The State Information Center, a think tank under the National Development and Reform Commission, said in a report Thursday that it expects gross domestic product to grow around 8.3% this year.
GDP expanded by 8% in 2002. China's economy has "successfully overcome the outbreak of SARS and the war in Iraq" and has maintained its fast-paced growth, the State Information Center said in the report, which was published in the China Securities Journal.
In the report, there were three growth scenarios for next year and three GDP growth rates - 8%, 8.5%, and 9% - and the think tank concluded that a "suitable" growth rate for 2004 would be around 8.5%.
Also, the center expects fixed asset investment to grow 20% this year and M2 growth to come in at 19.5% at the year-end.
The center forecast retail sales to rise 8.6% this year, compared with an 8.8% rise last year. It attributed the slight slowing in growth to the SARS outbreak.
Imports would increase by 36.5% this year, a jump from last year's increase of 21.2%, while exports would rise 27.4% this year, compared with 22.3% last year.
The rise in imports, which consist largely of raw material and machinery, would mean a sharp decrease in the trade surplus this year to an estimated US$11.8 billion from US$30.35 billion last year, the center said.

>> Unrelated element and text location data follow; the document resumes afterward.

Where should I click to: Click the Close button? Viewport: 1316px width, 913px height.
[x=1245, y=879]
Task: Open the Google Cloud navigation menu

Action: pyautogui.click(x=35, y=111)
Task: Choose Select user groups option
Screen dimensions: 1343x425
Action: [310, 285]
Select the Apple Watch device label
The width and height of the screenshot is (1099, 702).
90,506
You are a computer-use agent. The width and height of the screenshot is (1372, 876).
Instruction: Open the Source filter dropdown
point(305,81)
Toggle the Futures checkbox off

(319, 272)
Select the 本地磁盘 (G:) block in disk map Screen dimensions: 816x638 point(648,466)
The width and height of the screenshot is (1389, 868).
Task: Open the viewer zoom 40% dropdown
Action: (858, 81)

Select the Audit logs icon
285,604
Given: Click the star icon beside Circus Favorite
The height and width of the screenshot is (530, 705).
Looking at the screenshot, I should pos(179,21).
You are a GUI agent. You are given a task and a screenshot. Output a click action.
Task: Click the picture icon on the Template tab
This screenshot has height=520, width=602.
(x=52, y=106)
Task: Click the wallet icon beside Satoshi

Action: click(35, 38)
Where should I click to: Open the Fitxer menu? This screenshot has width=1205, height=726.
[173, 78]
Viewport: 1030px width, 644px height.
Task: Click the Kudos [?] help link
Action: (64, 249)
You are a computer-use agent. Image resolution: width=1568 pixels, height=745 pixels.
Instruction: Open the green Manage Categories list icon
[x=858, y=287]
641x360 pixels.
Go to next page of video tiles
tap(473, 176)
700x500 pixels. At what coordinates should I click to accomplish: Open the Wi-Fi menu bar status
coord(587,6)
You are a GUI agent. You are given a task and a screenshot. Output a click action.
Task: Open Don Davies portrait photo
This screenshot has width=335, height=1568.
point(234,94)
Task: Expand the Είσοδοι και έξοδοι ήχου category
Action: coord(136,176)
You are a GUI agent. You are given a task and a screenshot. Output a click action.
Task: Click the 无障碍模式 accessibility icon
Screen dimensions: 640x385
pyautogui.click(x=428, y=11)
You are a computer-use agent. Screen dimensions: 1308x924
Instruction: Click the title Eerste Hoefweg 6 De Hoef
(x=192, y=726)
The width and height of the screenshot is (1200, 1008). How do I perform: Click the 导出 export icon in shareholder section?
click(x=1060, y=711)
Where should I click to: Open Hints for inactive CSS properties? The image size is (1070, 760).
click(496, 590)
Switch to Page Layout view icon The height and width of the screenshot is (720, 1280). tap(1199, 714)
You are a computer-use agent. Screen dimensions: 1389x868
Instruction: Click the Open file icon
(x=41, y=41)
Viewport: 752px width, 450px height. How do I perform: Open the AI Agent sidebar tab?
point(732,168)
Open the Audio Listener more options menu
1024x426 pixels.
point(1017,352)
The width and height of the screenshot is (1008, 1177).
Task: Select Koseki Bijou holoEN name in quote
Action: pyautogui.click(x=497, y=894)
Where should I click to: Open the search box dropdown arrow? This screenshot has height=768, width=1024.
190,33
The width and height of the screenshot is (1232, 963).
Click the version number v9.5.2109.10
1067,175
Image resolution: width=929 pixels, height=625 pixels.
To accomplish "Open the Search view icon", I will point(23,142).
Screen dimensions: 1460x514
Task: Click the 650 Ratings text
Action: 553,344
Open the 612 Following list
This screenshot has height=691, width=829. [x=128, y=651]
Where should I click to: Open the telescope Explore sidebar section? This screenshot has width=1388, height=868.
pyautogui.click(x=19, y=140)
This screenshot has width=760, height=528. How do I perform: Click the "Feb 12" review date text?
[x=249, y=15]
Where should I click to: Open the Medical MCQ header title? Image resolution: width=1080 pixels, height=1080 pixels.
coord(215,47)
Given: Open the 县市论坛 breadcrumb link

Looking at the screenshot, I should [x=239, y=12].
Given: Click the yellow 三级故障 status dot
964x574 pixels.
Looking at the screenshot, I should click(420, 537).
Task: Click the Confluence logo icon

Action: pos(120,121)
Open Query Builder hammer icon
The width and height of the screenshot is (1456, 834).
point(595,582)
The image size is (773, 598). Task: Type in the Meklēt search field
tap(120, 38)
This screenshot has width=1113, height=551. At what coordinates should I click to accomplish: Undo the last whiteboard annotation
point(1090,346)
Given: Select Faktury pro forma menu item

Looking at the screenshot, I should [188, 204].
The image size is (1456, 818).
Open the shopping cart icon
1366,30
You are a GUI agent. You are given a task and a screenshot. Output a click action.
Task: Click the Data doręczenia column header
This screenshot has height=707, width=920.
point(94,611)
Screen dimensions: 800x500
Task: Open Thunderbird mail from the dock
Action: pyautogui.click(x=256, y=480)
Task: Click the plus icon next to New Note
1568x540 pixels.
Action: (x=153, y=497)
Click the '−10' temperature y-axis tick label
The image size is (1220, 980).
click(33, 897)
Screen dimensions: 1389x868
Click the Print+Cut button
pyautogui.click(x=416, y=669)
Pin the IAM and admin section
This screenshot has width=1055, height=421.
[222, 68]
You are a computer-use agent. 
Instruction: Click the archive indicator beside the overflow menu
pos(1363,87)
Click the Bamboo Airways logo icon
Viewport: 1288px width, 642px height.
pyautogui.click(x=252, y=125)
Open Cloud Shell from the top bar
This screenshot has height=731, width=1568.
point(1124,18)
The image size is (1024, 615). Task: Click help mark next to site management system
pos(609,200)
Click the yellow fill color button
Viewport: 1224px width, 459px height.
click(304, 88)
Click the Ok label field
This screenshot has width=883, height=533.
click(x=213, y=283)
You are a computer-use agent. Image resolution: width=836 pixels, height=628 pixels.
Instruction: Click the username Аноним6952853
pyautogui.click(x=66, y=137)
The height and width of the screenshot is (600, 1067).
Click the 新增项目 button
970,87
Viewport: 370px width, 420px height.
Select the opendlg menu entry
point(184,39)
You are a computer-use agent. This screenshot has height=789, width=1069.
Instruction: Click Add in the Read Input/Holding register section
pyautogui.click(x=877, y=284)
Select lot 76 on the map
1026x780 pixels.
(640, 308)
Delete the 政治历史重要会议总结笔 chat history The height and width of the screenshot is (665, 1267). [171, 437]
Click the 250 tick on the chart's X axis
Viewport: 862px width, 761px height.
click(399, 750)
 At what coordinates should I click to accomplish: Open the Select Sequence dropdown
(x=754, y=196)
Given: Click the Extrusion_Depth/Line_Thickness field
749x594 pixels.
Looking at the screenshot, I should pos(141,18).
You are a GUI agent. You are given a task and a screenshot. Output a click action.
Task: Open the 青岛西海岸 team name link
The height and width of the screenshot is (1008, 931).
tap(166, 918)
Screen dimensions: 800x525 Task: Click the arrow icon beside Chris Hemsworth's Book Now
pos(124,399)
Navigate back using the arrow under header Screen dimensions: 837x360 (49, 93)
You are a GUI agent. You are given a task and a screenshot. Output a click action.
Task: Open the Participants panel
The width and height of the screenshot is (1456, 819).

The think tank said there was little danger of inflation, as consumption, which accounts for about 60% of China's GDP, was increasing at a gradual pace, adding that overall investment wasn't yet excessive.
However, it warned that some "unreasonable" investments were starting to take place, led mainly by local governments. In the first seven months, fixed asset investment by the central government fell by 8.9% on year, while investments by local governments rose by 41.6%.
"As a 'tacit rule,' GDP growth is actually used as a way to evaluate local government officials, and that motivates unreasonable investments," said the think tank, adding that if such investments continue it would result in " overheating."
It said local governments were often the ones adding to the risk of overheating in the automobile and steel sectors.
On next year's economic growth, the center said it thought 8.5% would be a suitable increase, as such a rate would help prolong the expansion period of China's economy. At that pace, the main driver for the economy would be a rise in domestic demand and "international resources," rather than a major shift in macro economic policy.
It also suggested that at that growth rate the government should issue about 100 billion yuan (US$1=CNY8.28) worth of construction bonds, and target an increase in broad M2 money supply of about 17% next year. Fixed asset investments growth would be about 16%, and retail sales would grow at a rate of about 9.8% in 2004.